俞靖安当然是不在意的。有萧鸿飞陪自己喝喝酒,聊聊边塞军事,上到天文下到地理,再到军功武艺,有人说话,总比在京城里处处防备人心、提心吊胆、谨言慎行要好。除了穷点破点,自己满身才华没处施展,怎么都好。
“若是京中,能有我的一席之地就好了。”
那日月明无风,墨蓝色的天空中洒满了星星。俞靖安觉得自己兴许是醉了,夜里边塞的风吹到身上,他一点都不觉得凉。
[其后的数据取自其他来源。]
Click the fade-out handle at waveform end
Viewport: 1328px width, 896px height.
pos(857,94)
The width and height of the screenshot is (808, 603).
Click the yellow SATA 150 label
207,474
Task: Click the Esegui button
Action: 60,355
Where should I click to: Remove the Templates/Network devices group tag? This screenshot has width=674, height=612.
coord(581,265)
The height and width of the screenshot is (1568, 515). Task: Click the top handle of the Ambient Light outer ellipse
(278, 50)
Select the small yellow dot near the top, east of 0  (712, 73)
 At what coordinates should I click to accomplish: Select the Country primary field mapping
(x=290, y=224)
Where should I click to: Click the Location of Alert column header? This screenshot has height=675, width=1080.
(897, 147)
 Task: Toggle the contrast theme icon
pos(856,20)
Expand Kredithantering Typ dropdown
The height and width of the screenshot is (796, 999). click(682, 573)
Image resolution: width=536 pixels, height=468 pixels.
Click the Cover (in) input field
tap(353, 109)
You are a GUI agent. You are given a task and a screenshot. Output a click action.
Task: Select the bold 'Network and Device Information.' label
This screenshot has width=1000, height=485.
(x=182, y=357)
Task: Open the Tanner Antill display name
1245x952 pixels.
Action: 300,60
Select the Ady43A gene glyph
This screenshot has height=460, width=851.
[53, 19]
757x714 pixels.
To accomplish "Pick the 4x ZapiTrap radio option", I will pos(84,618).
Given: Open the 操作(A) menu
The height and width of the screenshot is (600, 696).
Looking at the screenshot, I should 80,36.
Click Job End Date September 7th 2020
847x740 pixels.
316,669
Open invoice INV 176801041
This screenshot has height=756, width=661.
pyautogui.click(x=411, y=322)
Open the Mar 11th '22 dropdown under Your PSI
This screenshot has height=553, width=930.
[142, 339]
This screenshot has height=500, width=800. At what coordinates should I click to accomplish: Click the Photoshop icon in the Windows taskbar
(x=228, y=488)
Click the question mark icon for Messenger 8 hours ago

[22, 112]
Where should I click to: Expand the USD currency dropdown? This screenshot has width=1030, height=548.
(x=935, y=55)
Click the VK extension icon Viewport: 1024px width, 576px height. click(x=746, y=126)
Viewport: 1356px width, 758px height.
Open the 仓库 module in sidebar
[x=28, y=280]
醉就醉了,醉鬼的脑子虽是清醒的,但他们说的话在旁人那里都不算数,他正好可以借这个时候说些胡话。
萧鸿飞笑了:“若是你一向瞧不起的世道让你跪呢?”
“跪就跪,有人用,总比没有好。”俞靖安看着天上悬着的月亮,仿佛借着它瞧见了当年的自己,一阵酸涩忽然涌上心头。胡话,他当真是说起胡话来了。
萧鸿飞应该会笑自己吧。俞靖安觉得他肯定会,之前自诩清高的书生也有折腰的一天,岂不是一个天大的笑话?
只听身旁那人将杯中的酒饮尽,几不可闻地笑了两声,什么也没说。没有和他斗嘴,也没有一句安慰的话,就只有沉默。
十几日之后,就在俞靖安几乎将那晚的事当一个笑话忘却的时候,萧鸿飞又把他叫去那只亭子里。原是他接到传书,俞靖安旧时在京中的友人说朝中有位老臣体力不济,辞官归隐了,这职位空缺,他便上书皇上,引荐了俞靖安。
“官虽然小了点,但总归是个官。陛下说愿意给你个机会,要不要回去看看?”萧鸿飞将信纸丢到俞靖安手中,背对着午后袭人的阳光,笑盈盈地看着这不可一世的探花郎。
俞靖安看着信纸上友人的笔迹,沉吟良久,道:“去。”
这一别,就是数年。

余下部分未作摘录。